Photo de Serge Tremblay
Par Serge Tremblay
Les Promenades du boulevard 30 ans plus tard : il y a toujours des défis à relever
Lors de la construction, il y a 30 ans. (Photo : Photo Société d’histoire et de généalogie Maria-Chapdelaine, P239 Fonds Journal Le Point)

Trente ans après sa construction, le mail des Promenades du Boulevard ne fait toujours pas l’unanimité, mais il a tout de même permis à divers commerces de tirer leur épingle du jeu. Les prochaines années poseront cependant des défis importants auxquels les commerçants n’auront pas le choix de faire face.
C’est du moins ce que croit Camil Vézina, président de la Société d’initiatives et de développement d’artères commerciales (SIDAC), qui voit à la gestion du centre commercial.
« D’abord, il y a le manque de ressources humaines qui touche tous les secteurs d’activités. Au niveau commercial, ça aura pour conséquence de forcer la mise en place d’horaires adaptés. Il faudra s’attendre de plus en plus à voir des commerces qui vont fermer plus tôt et ouvrir plus tard », avance Camil Vézina.
Avec la rareté de la main-d’oeuvre, la loi de l’offre et de la demande poussera les salaires à la hausse, une réalité avec laquelle il faudra composer.

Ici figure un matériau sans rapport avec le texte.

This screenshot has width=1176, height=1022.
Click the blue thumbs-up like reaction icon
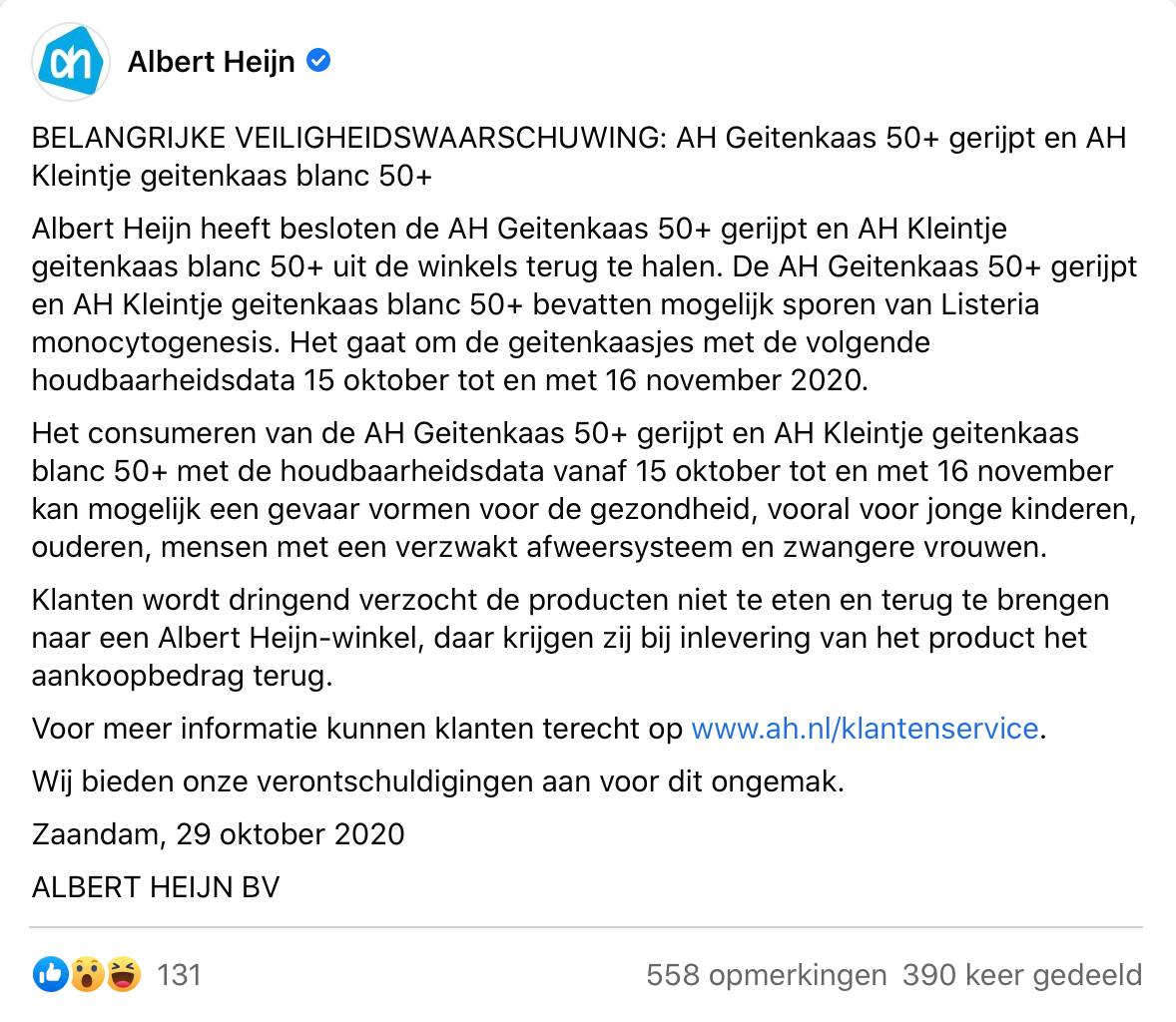(49, 974)
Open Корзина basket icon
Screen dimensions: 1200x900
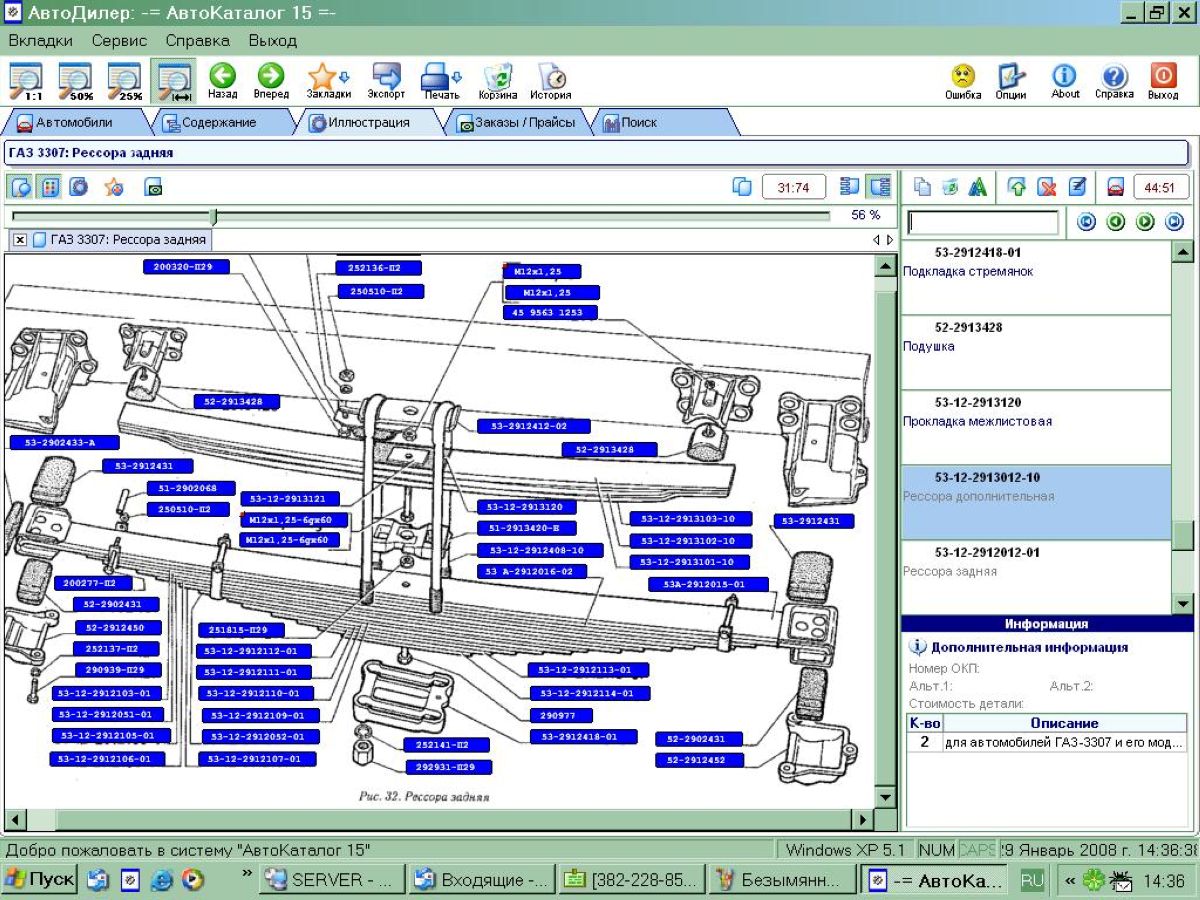coord(497,78)
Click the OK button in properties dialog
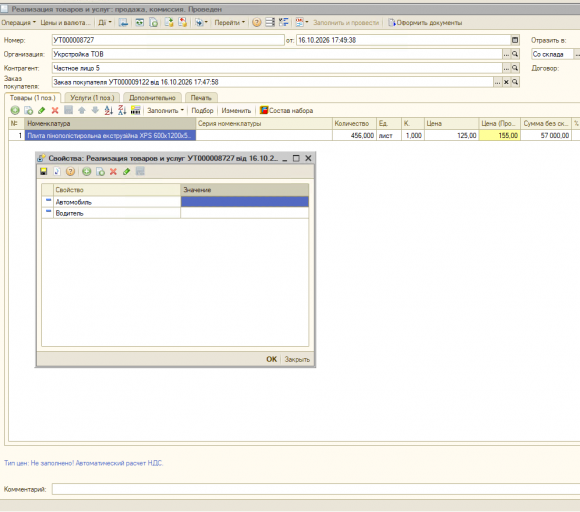 (272, 359)
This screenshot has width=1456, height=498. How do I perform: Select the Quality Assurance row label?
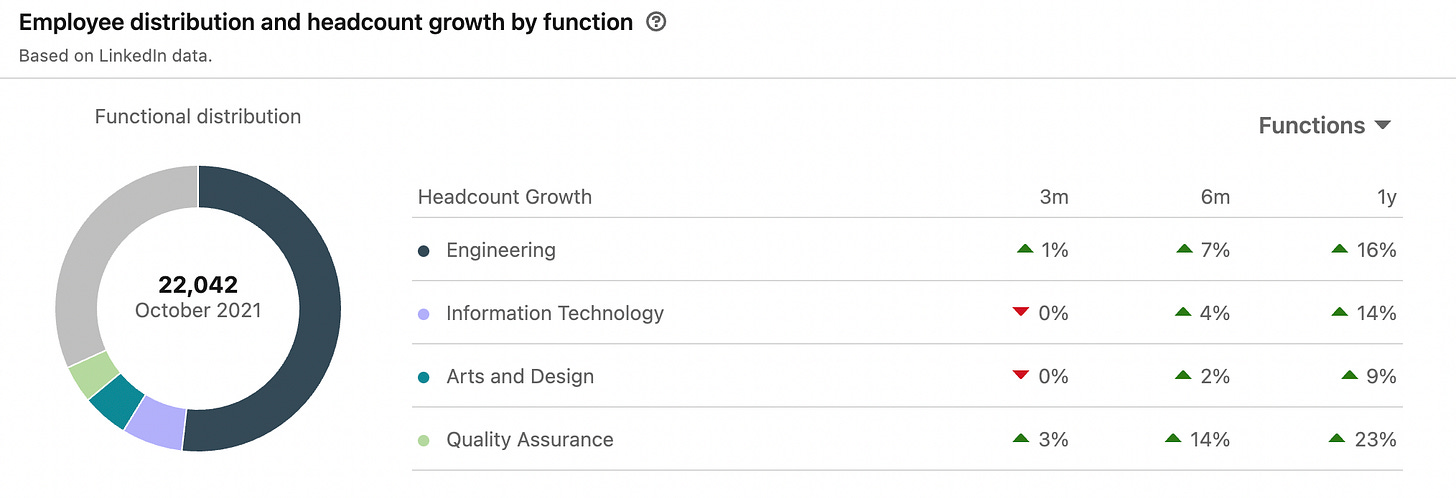coord(530,440)
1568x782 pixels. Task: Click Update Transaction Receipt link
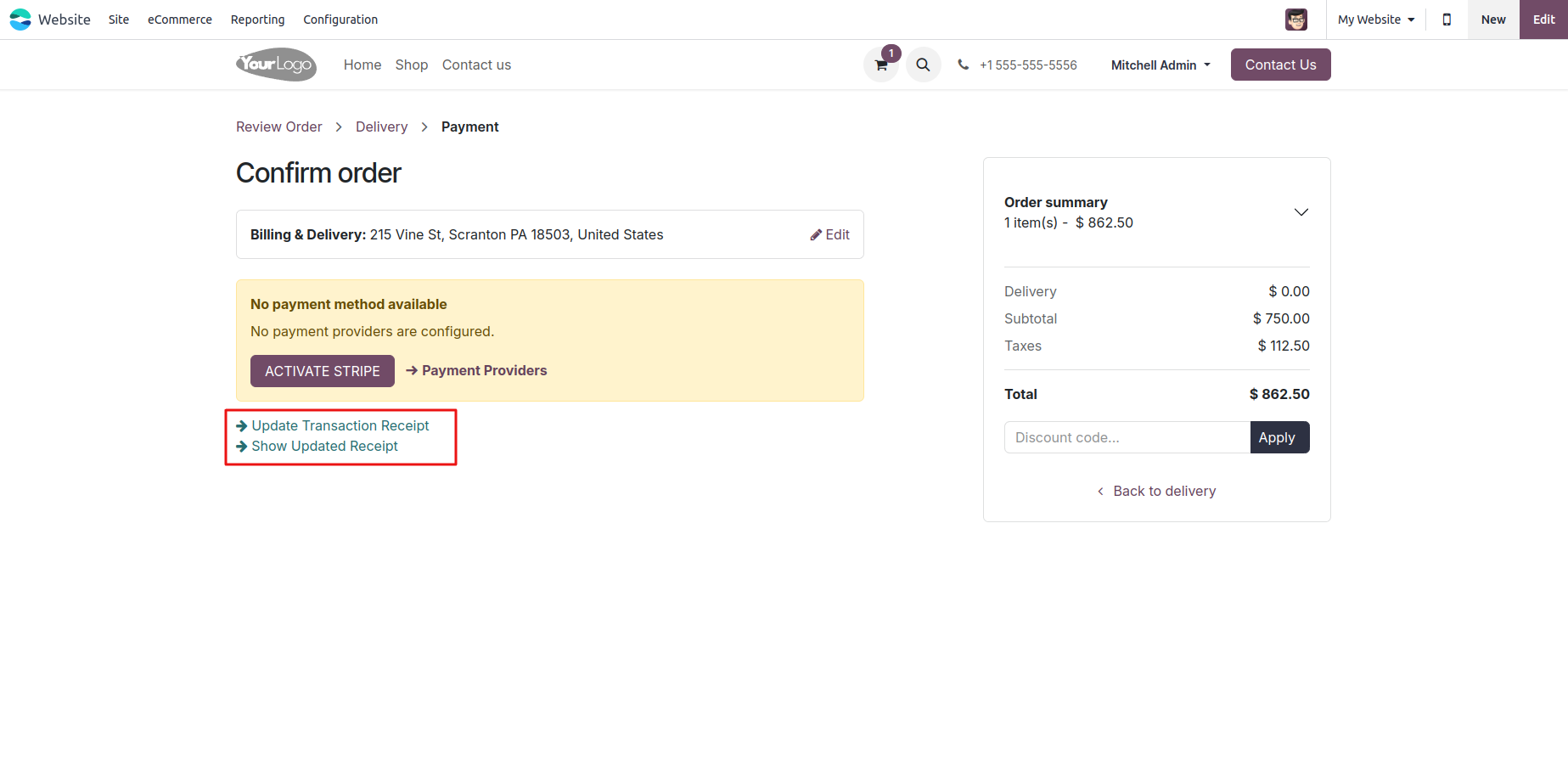[340, 425]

« La pression à la hausse sur les salaires sera très forte. Les commerces n’ont évidemment pas la capacité d’offrir du 25$/h, mais je pense que le 15$/h sera inévitable. En bout de ligne, c’est aussi une question d’être plus équitable dans notre société. Il faudra s’ajuster, mais moralement c’est juste. »

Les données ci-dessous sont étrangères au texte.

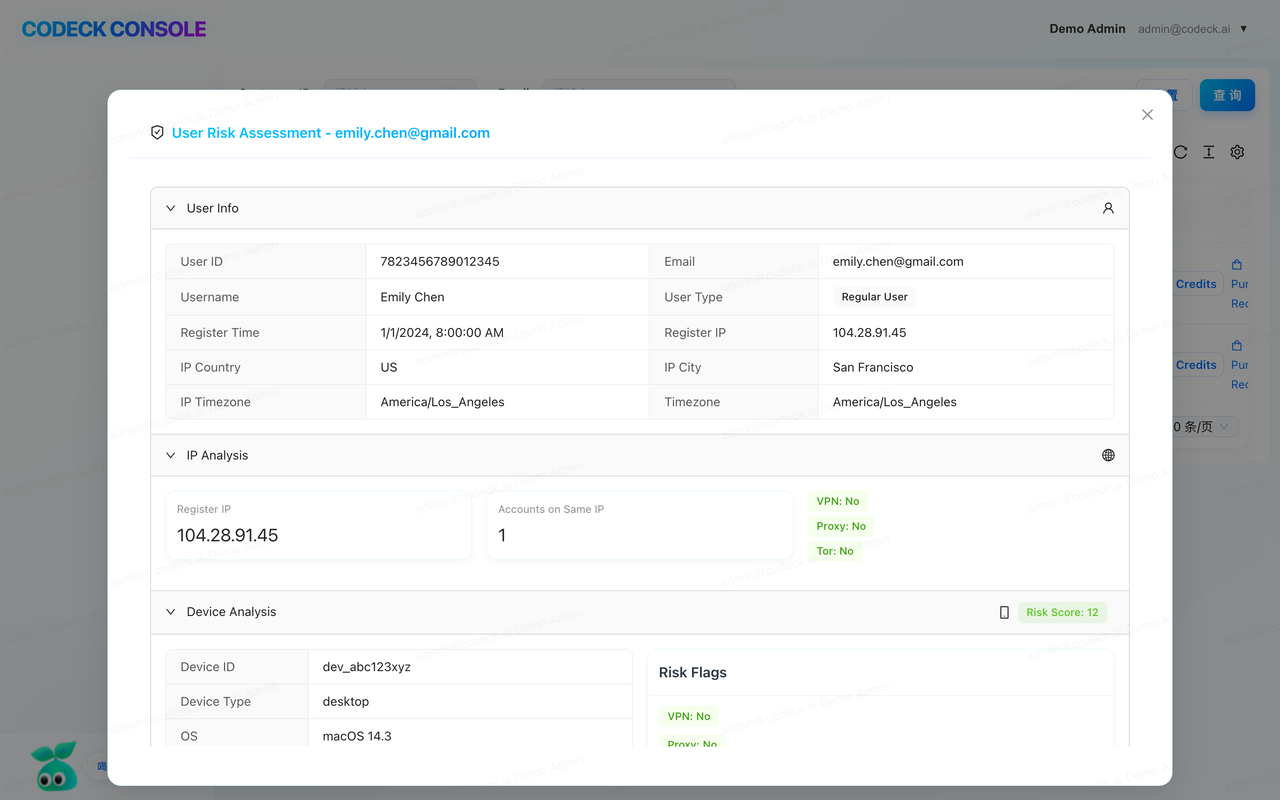Collapse the User Info section
Screen dimensions: 1280x800
170,207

Camil Vézina estime que les commerces ont la capacité de faire ce pas salarial, pourvu qu’il puisse le réaliser sur une période de temps adéquate.

Camil Vézina, président de la SIDAC, estime que le vieillissement de la population et la rareté de la main-d’œuvre mèneront la vie dure aux commerces dans les prochaines années.

Location
Les nouvelles règles du jeu qui découlent de la rareté de main-d’œuvre et du vieillissement de la population auront un impact sur les propriétaires d’immeubles, qui ne pourront plus exiger des tarifs aussi élevés sur les baux de location, croit Camil Vézina.

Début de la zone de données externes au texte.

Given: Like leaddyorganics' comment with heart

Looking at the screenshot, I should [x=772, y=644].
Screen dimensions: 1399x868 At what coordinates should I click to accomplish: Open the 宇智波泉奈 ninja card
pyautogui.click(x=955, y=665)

« Je possède moi-même des immeubles et l’état des lieux est clair, les propriétaires devront faire face à la règle de l’offre et de la demande. Alors qu’on pouvait demander autour de 18 $ du pied carré, je pense qu’on sera à 10 ou 12 $ du pied carré dans quelques années, car le marché va être rendu là. »
À cet égard, investir dans le maintien de ses actifs pour offrir un immeuble plus attrayant sera un atout important, assure-t-il.
Être compétitif
Même si le marché local fait en sorte que les commerces sont de plus petite taille, il est tout à fait possible d’être compétitif, affirme Camil Vézina.
« On a assez de consommateurs de base pour être compétitif et il faut l’être. Le consommateur est sensibilisé à l’achat local comme jamais, mais il parle aussi avec le fond de sa poche, alors il faut absolument être dans les prix. C’est au niveau de l’offre de produit que l’on ne peut pas être aussi diversifié que dans les grands centres. »
Le boulevard Wallberg, avant la construction.